* Start Document text *
Module by: R.G. (Dick) Baldwin. E-mail the author

Summary: This module contains review questions and answers keyed to the module titled Jb0210: Java OOP: Operators.

Preface

This module contains review questions and answers keyed to the module titled Jb0210: Java OOP: Operators .

The questions and the answers are connected by hyperlinks to make it easy for you to navigate from the question to the answer and back again.

Questions

Question 1 .

An operator performs an action on what? Provide the name.

Answer 1

Question 2

What do we call an operator that operates on only one operand?

Answer 2

Question 3

What do we call an operator that operates on two operands?

Answer 3

Question 4

Is the minus sign a unary or a binary operator, or both? Explain your answer.

Answer 4

Question 5

Describe operator overloading.

Answer 5

Question 6

True or false? Java programmers may overload operators.

Answer 6

Question 7

Show the symbols used for the following operators in Java: assignment , not equal , addition , cast .

Answer 7

Question 8

Are any operators automatically overloaded in Java? If so, identify one and describe its overloaded behavior.

Answer 8

Question 9

What is the purpose of the cast operator?

Answer 9

Question 10

True or false? The increment operator is a binary operator.

Answer 10

Question 11

Show the symbol for the increment operator.
* End Document text *
* Start Record set *
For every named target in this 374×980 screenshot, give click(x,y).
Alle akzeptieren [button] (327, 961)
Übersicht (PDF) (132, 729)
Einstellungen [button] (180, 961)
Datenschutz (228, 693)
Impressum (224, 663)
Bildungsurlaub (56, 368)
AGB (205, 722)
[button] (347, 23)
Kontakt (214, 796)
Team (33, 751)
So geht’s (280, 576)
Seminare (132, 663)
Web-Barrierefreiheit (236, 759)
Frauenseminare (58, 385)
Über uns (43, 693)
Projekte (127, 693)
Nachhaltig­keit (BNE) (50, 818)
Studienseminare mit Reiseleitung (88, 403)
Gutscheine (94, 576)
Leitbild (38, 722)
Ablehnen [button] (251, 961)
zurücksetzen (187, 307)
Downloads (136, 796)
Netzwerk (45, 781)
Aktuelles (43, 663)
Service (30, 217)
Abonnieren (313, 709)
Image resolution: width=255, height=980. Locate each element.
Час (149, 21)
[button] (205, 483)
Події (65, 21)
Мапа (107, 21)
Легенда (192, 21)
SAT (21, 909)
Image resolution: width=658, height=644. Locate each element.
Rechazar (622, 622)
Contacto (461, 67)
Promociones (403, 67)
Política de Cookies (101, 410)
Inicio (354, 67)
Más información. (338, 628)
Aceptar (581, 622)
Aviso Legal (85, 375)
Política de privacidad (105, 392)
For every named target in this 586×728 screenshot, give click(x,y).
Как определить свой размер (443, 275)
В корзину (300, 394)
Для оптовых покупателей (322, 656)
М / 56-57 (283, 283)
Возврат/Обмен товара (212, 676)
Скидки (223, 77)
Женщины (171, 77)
* End Record set *
Goals:
- a) In the Java operators review text, which module are the questions and answers keyed to?
- b) Carry on the Java operators review text from the point where it stops.
This data comes from a source separate from the text.

Outputs for the tasks:
- a) They are keyed to the module titled Jb0210: Java OOP: Operators.

- b)
Answer 11

Question 12

Describe the appearance and the behavior of the increment operator with both prefix and postfix notation. Show example, possibly incomplete, code fragments illustrating both notational forms.

Answer 12

Question 13

Show the output that would be produced by the Java application in Listing 1 .

1
Listing 1: Listing for Question 13.

class incr01 { //define the controlling class
  public static void main(String[] args){ //define main
    int x = 5, X = 5, y = 5, Y = 5;
    System.out.println("x = " + x );
    System.out.println("X = " + X );
    System.out.println("x + X++ = " + (x + X++) );
    System.out.println("X = " + X );
    System.out.println();
    System.out.println("y = " + y );
    System.out.println("Y = " + Y );
    System.out.println("y + ++Y = " + (y + ++Y) );
    System.out.println("Y = " + Y );    
  }//end main
}//End incr01 class.  Note no semicolon required
//End Java application

Answer 13

Question 14

True or false? Binary operators use outfix notation. If your answer is False, explain why.

Answer 14

Question 15

In practice, what does it mean to say that an operator that has performed an action returns a value (or evaluates to a value) of a given type?

Answer 15

Question 16

Show and describe at least five of the binary arithmetic operators supported by Java (Clarification: binary operators does not mean bitwise operators).

Answer 16

Question 17

In addition to arithmetic addition, what is another use for the plus operator (+) ? Show an example code fragment to illustrate your answer. The code fragment need not be a complete statement.

Answer 17

Question 18

When the plus operator (+) is used as a concatenation operator, what is the nature of its behavior if its left operand is of type String and its right operand is not of type String ? If the right operand is a variable that is not of type String , what is the impact of this behavior on that variable.

Answer 18

Question 19

Show and describe four unary arithmetic operators supported by Java.

Answer 19

Question 20

What is the type returned by relational operators in Java?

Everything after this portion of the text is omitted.